#### EXCERPT PROVIDED:
South Kesteven is a local government district in Lincolnshire, England, forming part of the traditional Kesteven division of the county. It covers Bourne, Grantham, Market Deeping and Stamford. The 2011 census reports 133,788 people at 1.4 per hectare in 57,344 households. The district borders the counties of Cambridgeshire, Leicestershire, Northamptonshire, Nottinghamshire and Rutland. It is also bounded by the Lincolnshire districts of North Kesteven and South Holland.

History
The district was formed on 1 April 1974, under the Local Government Act 1972, from the municipal boroughs of Grantham and Stamford, along with Bourne Urban District, South Kesteven Rural District, and West Kesteven Rural District. Previously the district was run by Kesteven County Council, based in Sleaford.

Geography

South Kesteven borders North Kesteven to the north, as far east as Horbling, where the A52 crosses the South Forty-Foot Drain. From there south it borders South Holland along the South Forty-Foot Drain, crossing the A151 just west of Guthram Gowt. The border follows the River Glen near to Tongue End where at Baston, the boundary crosses north–south over Baston and Langtoft fens. It crosses the A1175 at the B1525 junction (the end of the Deepings bypass), then meets the Welland about two miles west of Crowland at a point called Kennulph's Stone. The parish of Deeping St. James is the south-east corner of the district, where the district borders the unitary authority of City of Peterborough. The boundary follows the Welland to Stamford, briefly following the B1443 (Barnack Road) where it skirts the edge of Burghley Park.

#### STORED RECORDS:
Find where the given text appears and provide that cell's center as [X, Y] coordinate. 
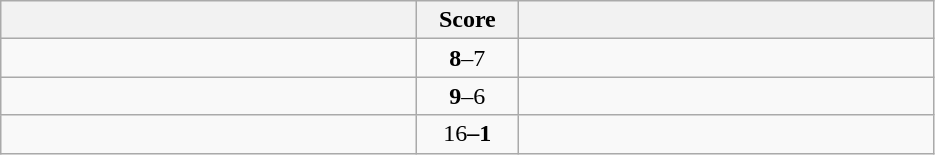
9–6 [468, 96]
16–1 [468, 134]
8–7 [468, 58]
Score [468, 20]
Extract the [x, y] coordinate from the center of the cell holding the provided text.  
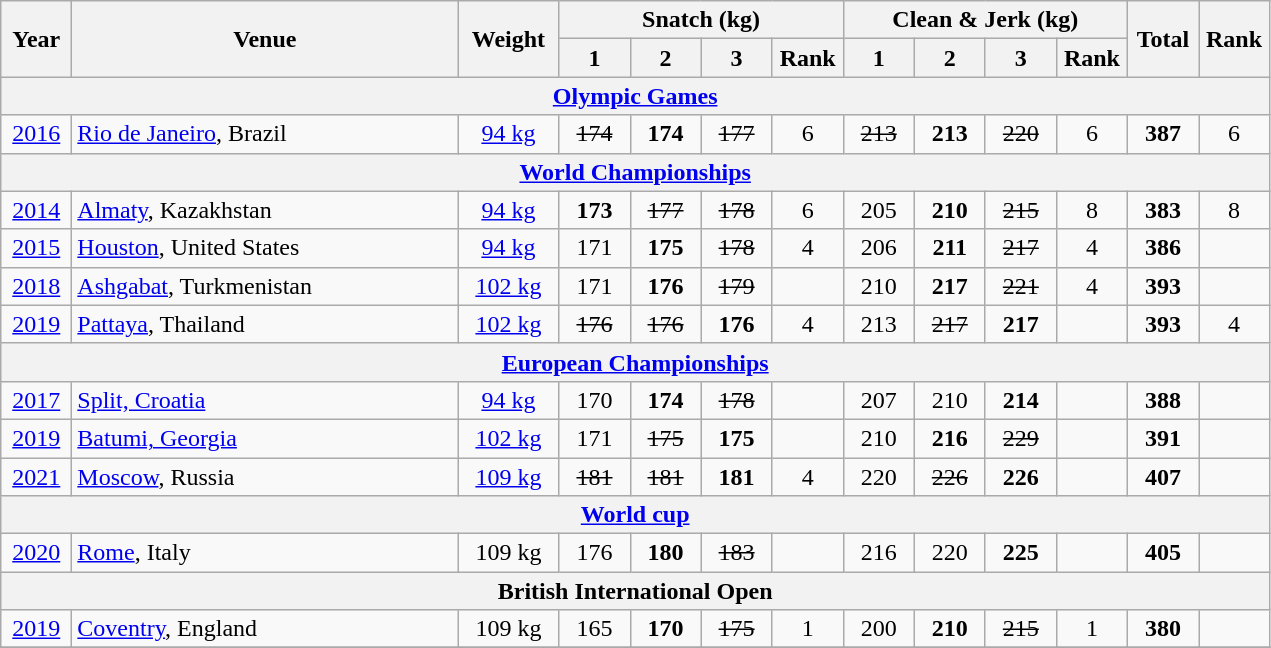
407 [1162, 477]
386 [1162, 248]
206 [878, 248]
Snatch (kg) [701, 20]
387 [1162, 134]
179 [736, 286]
383 [1162, 210]
Year [36, 39]
2017 [36, 400]
Almaty, Kazakhstan [265, 210]
221 [1020, 286]
Ashgabat, Turkmenistan [265, 286]
2020 [36, 553]
207 [878, 400]
211 [950, 248]
2014 [36, 210]
Moscow, Russia [265, 477]
225 [1020, 553]
Venue [265, 39]
405 [1162, 553]
European Championships [636, 362]
205 [878, 210]
Total [1162, 39]
Clean & Jerk (kg) [985, 20]
World cup [636, 515]
British International Open [636, 591]
Rio de Janeiro, Brazil [265, 134]
180 [666, 553]
183 [736, 553]
173 [594, 210]
Rome, Italy [265, 553]
Olympic Games [636, 96]
380 [1162, 629]
Pattaya, Thailand [265, 324]
Split, Croatia [265, 400]
200 [878, 629]
2021 [36, 477]
Houston, United States [265, 248]
388 [1162, 400]
Weight [508, 39]
229 [1020, 438]
World Championships [636, 172]
214 [1020, 400]
391 [1162, 438]
2018 [36, 286]
165 [594, 629]
Coventry, England [265, 629]
Batumi, Georgia [265, 438]
2015 [36, 248]
2016 [36, 134]
Provide the [X, Y] coordinate of the cell's center where the given text is located.  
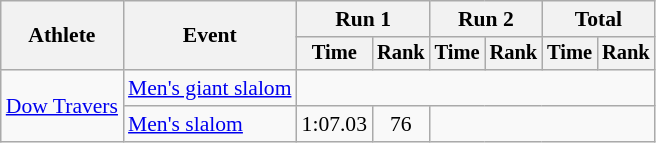
76 [401, 124]
Run 2 [486, 19]
Men's slalom [210, 124]
Athlete [62, 36]
Event [210, 36]
1:07.03 [334, 124]
Run 1 [364, 19]
Dow Travers [62, 106]
Total [598, 19]
Men's giant slalom [210, 88]
Pinpoint the cell where the given text exists, returning its (x, y) midpoint coordinate. 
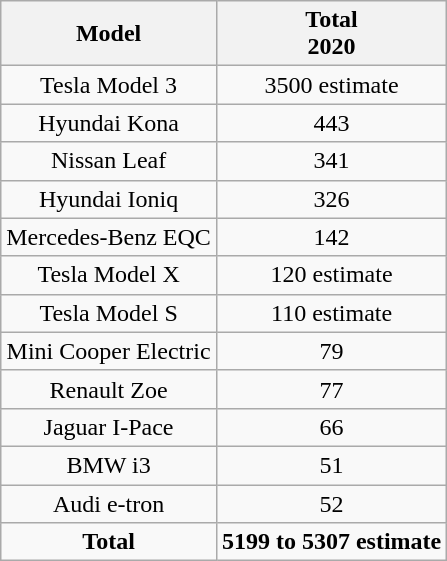
66 (331, 427)
326 (331, 199)
Model (109, 34)
79 (331, 351)
52 (331, 503)
Renault Zoe (109, 389)
Tesla Model X (109, 275)
77 (331, 389)
341 (331, 161)
3500 estimate (331, 85)
Jaguar I-Pace (109, 427)
Total (109, 542)
443 (331, 123)
Tesla Model 3 (109, 85)
Tesla Model S (109, 313)
142 (331, 237)
BMW i3 (109, 465)
120 estimate (331, 275)
Hyundai Ioniq (109, 199)
Mini Cooper Electric (109, 351)
Hyundai Kona (109, 123)
Audi e-tron (109, 503)
Mercedes-Benz EQC (109, 237)
51 (331, 465)
110 estimate (331, 313)
5199 to 5307 estimate (331, 542)
Total2020 (331, 34)
Nissan Leaf (109, 161)
Find where the given text appears and provide that cell's center as [x, y] coordinate. 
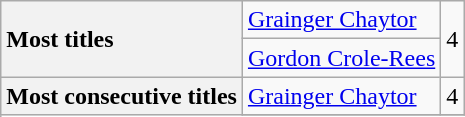
Most consecutive titles [122, 96]
Gordon Crole-Rees [341, 58]
Most titles [122, 39]
Identify which cell holds the provided text, then report its [x, y] central coordinate. 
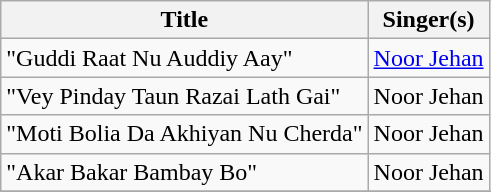
Title [184, 20]
"Guddi Raat Nu Auddiy Aay" [184, 58]
Singer(s) [428, 20]
"Moti Bolia Da Akhiyan Nu Cherda" [184, 134]
"Vey Pinday Taun Razai Lath Gai" [184, 96]
"Akar Bakar Bambay Bo" [184, 172]
Detect which cell encompasses the target text, then output its (X, Y) center coordinate. 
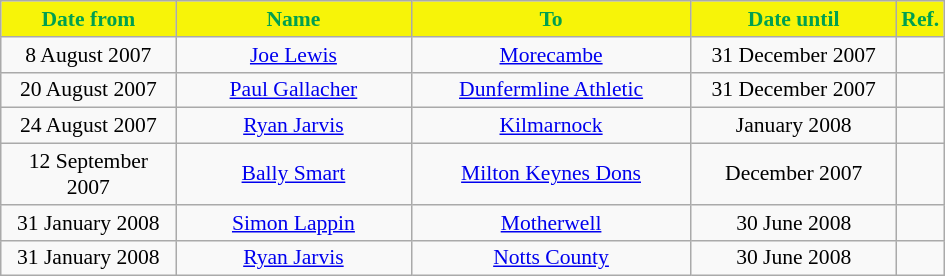
Dunfermline Athletic (551, 90)
Motherwell (551, 223)
Ref. (920, 19)
Kilmarnock (551, 126)
Joe Lewis (294, 55)
To (551, 19)
Date until (794, 19)
January 2008 (794, 126)
Milton Keynes Dons (551, 174)
Simon Lappin (294, 223)
Date from (88, 19)
12 September 2007 (88, 174)
Morecambe (551, 55)
Bally Smart (294, 174)
Name (294, 19)
December 2007 (794, 174)
24 August 2007 (88, 126)
8 August 2007 (88, 55)
20 August 2007 (88, 90)
Paul Gallacher (294, 90)
Notts County (551, 258)
Return the (x, y) coordinate for the center point of the cell that contains the specified text.  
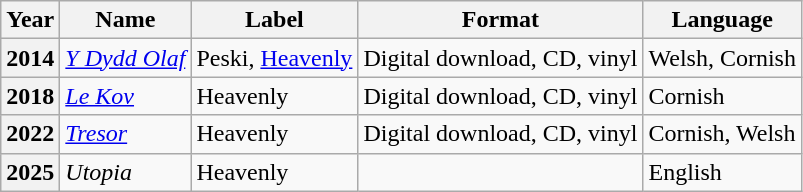
Tresor (126, 134)
Language (722, 20)
Peski, Heavenly (274, 58)
Format (500, 20)
Y Dydd Olaf (126, 58)
Welsh, Cornish (722, 58)
2022 (30, 134)
2025 (30, 172)
Le Kov (126, 96)
2014 (30, 58)
Utopia (126, 172)
Cornish, Welsh (722, 134)
English (722, 172)
Cornish (722, 96)
2018 (30, 96)
Year (30, 20)
Name (126, 20)
Label (274, 20)
Scan for the cell matching the given text and deliver its [X, Y] coordinate at center. 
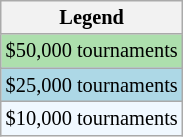
Legend [92, 17]
$50,000 tournaments [92, 51]
$10,000 tournaments [92, 118]
$25,000 tournaments [92, 85]
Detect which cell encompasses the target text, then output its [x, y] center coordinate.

#### WHAT IS BEING ASKED:
Carry on the South Kesteven text from its final sentence. The data will not be used here.

#### EXERCISE RESULT:
At the point where the railway crosses under the A1, is the corner of two other districts – Rutland and East Northamptonshire. The boundary with Rutland follows the east side of the A1. Since 1991, none of the A1 bypass is in South Kesteven. The boundary meets that of Great Casterton, and briefly follows the B1081 Ermine Street at Toll Bar. The boundary then follows that of Rutland, crossing the East Coast Main Line at Braceborough and Wilsthorpe and again at Carlby. At Castle Bytham, the boundary follows the east side of the A1, and crosses the A1 at South Witham, where a little further west is a corner with the district of Melton. The boundary follows that of Leicestershire along the former Sewstern Lane, which is now the Viking Way where it crosses the eastern end of Saltby Airfield. The boundary deviates from the Viking Way at Woolsthorpe-by-Belvoir where it briefly follows the River Devon. It crosses the A52 and railway at Sedgebrook. This area is part of the Vale of Belvoir. The boundary then passes through the former RAF Bottesford, where just north it meets the district of Newark and Sherwood (Staunton) at Three Shire Oak. The boundary crosses the A1 at Shire Bridge. It follows Shire Dyke at Claypole, crossing the East Coast Main Line, then briefly follows the River Witham. The north-west corner of the district is on the River Witham at Claypole just south of Barnby in the Willows. Further east, a two-mile section of the A17 skirts the district, just east of Byards Leap.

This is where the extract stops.